El pasado es el pasado. Pienso que esa fue la actitud general. Y nosotros, hindúes, inmigrantes desde la India, tuvimos esa actitud hacia la isla. Nosotros vivíamos una vida en su mayor parte ritualizada, y ya no había nadie competente en esas creencias, del cual comenzar a aprender. La mitad de nosotros en esas tierras de chaguanes pretendíamos –quizás no pretendíamos, quizás sólo sentíamos, nunca formulándolo como una idea– que habíamos traído una especie de India con nosotros, que podíamos desplegar como una alfombra en el llano de la tierra.

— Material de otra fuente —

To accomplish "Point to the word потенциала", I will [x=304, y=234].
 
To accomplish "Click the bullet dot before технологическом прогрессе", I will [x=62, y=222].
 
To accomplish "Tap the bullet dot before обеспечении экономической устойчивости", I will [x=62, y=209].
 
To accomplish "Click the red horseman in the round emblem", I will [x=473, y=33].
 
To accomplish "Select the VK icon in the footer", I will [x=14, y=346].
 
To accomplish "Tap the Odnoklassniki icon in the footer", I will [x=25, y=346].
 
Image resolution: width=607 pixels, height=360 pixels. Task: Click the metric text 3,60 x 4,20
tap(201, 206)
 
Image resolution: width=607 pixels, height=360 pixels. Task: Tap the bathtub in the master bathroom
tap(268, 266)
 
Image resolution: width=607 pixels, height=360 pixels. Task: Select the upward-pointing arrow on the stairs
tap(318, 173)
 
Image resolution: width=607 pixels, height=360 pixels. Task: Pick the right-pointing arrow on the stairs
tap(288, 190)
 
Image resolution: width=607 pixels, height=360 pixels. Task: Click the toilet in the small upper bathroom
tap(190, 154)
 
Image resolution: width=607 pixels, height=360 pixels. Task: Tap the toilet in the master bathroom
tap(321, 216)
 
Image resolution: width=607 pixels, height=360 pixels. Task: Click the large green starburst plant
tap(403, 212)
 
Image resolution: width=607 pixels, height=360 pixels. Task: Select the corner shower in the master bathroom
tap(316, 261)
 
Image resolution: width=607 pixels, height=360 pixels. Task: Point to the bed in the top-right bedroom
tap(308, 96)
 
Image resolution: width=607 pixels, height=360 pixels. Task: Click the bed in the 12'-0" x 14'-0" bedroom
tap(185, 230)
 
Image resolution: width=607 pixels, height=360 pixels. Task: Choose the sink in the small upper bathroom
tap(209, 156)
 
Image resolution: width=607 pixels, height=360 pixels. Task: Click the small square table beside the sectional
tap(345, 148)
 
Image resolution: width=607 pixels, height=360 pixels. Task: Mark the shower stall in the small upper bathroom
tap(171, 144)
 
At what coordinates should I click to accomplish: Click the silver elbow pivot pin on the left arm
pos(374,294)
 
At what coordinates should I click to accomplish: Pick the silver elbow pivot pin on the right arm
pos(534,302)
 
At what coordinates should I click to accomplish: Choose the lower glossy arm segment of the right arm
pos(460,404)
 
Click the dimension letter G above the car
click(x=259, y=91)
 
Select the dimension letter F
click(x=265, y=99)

La casa de mi abuela en Chaguanas tenía dos partes. La del frente, de ladrillo y yeso, estaba pintada de blanco. Era como una especie de casa de la India, con una gran terraza con barandas en el piso de arriba, y un salón para la plegaria en el piso de abajo. Era ambiciosa en sus detalles de decoración, con lotos en la base de los pilares y esculturas de los dioses hindúes, todo realizado por gente que trabajaba sobre la base de sus memorias de la India. En Trinidad ésta era una rareza arquitectónica. En el fondo, la otra parte de la casa, unida a la primera por un salón de bridge en la parte superior y una serie de pilares de madera en el estilo francés-caribeño. La puerta de entrada estaba en ese lado, entre las dos casas. Era una puerta alta de acero corrugado con marco de madera, realizada así por un fuerte prurito de privacidad.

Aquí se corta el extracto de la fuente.